In ancient times the first metals known to man were copper and gold. Both had an attractive colour and were easily shaped. Copper was alloyed with tin to form the first alloy, bronze, followed much later by brass which was probably made accidentally by melting zinc rich copper ores. These copper alloys were used in the cast and wrought form to produce an impressive range of tools and decorative objects of impressive beauty.

The ratio of copper to tin in bronze varies depending on the application. For sculpture it is usually 90% copper and 10% tin. Bronze is resistant to corrosion, very hard and tough. Sculptors cannot work with bronze in the same way as stone. The bronze has to be melted and poured into a mould. This is called casting.
Composition of copper alloys
These pie charts show the composition of four copper alloys. Gun metal has been used for many years to cast bronzes, but it is being replaced by lead free bronzes and silicon bronze.

Bronze Casting

Making the mould

For small bronzes the mould is usually made from ceramic. For large moulds like The Meeting Place bronze in St. Pancras Station sand is used. The artist Paul Day explains how it was done:

'The [polystyrene] form is cut into manageable sections and is taken to the foundry. A sand mould is made around the outside of these big sections. It is injected with CO2 to go hard, so the sand becomes like a rock. We remove the polystyrene and put in a core and pour bronze into the space between the core and sand mould. Like that, we create [hollow] bronze sections that will be welded together to form the finished sculpture.'

The crucible

Bronze melts at about 1000 ºC. This temperature varies with the type of bronze alloy. Bronze is poured at an even higher temperature of 1150 ºC. Crucibles must have a far higher melting point. They are made from mineral materials such as silicon carbide, which melt at over 2700 ºC. 

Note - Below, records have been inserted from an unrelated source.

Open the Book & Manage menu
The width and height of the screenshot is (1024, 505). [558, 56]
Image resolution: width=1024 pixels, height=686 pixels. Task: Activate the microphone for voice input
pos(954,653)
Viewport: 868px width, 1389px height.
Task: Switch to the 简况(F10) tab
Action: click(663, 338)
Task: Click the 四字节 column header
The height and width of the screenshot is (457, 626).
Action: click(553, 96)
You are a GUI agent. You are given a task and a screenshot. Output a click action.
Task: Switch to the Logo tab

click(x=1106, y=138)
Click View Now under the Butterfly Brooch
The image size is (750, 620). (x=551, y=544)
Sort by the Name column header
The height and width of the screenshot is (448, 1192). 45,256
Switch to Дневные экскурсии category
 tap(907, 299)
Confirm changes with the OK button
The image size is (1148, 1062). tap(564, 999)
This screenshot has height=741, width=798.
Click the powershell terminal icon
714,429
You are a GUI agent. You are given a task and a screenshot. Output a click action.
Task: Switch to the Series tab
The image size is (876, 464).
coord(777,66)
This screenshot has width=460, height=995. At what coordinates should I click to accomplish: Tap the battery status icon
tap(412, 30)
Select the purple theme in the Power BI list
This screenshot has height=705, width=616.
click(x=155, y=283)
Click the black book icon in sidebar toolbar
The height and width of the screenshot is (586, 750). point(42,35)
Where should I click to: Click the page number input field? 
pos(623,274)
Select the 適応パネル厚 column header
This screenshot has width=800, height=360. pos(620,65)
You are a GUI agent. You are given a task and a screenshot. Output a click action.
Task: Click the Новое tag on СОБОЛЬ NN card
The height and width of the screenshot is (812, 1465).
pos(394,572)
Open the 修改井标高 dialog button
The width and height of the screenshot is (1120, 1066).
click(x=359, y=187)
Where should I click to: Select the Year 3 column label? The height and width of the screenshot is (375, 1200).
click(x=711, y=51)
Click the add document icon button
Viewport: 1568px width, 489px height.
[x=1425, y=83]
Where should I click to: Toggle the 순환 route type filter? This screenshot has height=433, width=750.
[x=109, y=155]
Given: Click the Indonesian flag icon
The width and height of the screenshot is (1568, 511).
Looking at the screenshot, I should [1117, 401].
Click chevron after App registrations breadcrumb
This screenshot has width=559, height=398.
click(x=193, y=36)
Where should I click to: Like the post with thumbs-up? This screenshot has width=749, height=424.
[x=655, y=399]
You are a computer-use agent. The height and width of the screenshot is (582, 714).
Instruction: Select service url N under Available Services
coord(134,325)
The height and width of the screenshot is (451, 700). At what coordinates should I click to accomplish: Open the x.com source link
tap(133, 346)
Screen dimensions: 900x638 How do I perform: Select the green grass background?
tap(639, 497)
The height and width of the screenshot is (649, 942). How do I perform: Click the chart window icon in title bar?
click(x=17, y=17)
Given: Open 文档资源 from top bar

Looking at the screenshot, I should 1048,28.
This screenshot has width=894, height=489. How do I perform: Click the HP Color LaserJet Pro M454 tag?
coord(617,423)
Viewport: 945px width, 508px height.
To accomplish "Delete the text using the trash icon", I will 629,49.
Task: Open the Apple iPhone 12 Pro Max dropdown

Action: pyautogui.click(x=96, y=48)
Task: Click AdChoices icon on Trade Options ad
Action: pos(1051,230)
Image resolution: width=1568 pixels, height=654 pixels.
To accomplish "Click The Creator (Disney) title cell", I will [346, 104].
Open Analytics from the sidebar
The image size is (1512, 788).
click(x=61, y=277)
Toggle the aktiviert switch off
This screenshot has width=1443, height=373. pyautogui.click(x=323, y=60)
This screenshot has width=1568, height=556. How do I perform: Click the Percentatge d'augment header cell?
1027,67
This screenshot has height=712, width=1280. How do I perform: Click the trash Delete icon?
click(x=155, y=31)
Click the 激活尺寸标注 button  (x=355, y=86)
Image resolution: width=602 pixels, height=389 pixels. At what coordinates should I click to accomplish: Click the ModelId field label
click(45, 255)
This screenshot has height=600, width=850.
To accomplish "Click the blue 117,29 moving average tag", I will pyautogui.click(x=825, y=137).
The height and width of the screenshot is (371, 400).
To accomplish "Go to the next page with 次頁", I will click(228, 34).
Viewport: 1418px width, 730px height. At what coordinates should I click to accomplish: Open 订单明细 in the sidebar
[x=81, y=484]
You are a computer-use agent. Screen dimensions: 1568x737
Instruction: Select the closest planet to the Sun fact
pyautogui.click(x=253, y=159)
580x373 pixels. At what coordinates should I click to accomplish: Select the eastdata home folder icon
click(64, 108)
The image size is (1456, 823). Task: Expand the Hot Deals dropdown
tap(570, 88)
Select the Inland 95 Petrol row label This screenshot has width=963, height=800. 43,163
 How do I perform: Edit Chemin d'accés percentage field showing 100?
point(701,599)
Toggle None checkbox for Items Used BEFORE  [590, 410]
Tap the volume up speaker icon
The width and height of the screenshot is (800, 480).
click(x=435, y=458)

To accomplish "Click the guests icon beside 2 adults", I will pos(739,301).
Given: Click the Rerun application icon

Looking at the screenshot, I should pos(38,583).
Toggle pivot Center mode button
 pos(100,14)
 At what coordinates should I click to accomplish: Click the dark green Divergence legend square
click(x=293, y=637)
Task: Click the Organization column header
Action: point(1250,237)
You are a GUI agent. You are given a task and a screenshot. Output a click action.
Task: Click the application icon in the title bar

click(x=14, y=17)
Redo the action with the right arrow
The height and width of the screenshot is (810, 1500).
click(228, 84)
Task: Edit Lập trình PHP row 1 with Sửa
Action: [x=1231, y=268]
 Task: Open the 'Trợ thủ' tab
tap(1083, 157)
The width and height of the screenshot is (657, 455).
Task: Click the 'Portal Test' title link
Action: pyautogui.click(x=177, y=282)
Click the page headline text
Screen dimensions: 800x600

For The Meeting Place about 30% of the bronze was recycled. The total weight was around nine tonnes.

The casting

Molten bronze is poured into the gap between the mould and the core to form a hollow bronze section. This process has not changed in thousands of years. The bronze takes about three hours to cool for large sections of a sculpture this big. The cooling is more complex than you might think because the bronze is changing from a liquid to a solid.


If bright new bronze is left outside it will react with the atmosphere to form a dark "patina". Bronze is not very reactive, so this process could take decades. Sculptors accelerate this process by heating the surface and spraying chemicals onto the bronze. The statue is patinated before it is delivered. The Meeting Place is a dark brown colour when it arrives at St.Pancras Station. The final process is waxing to give a shine and protect the bronze.

There are videos of these processes at and at The Meeting Place was cast at Morris Singer.


  1. Why is the sculpture hollow?

  2. Why has this sculpture been pre-patinated?

The Meeting Place by Paul Day
Patinated, waxed and now one of the best known sculptures in the country. (Courtesy of Wikimedia.)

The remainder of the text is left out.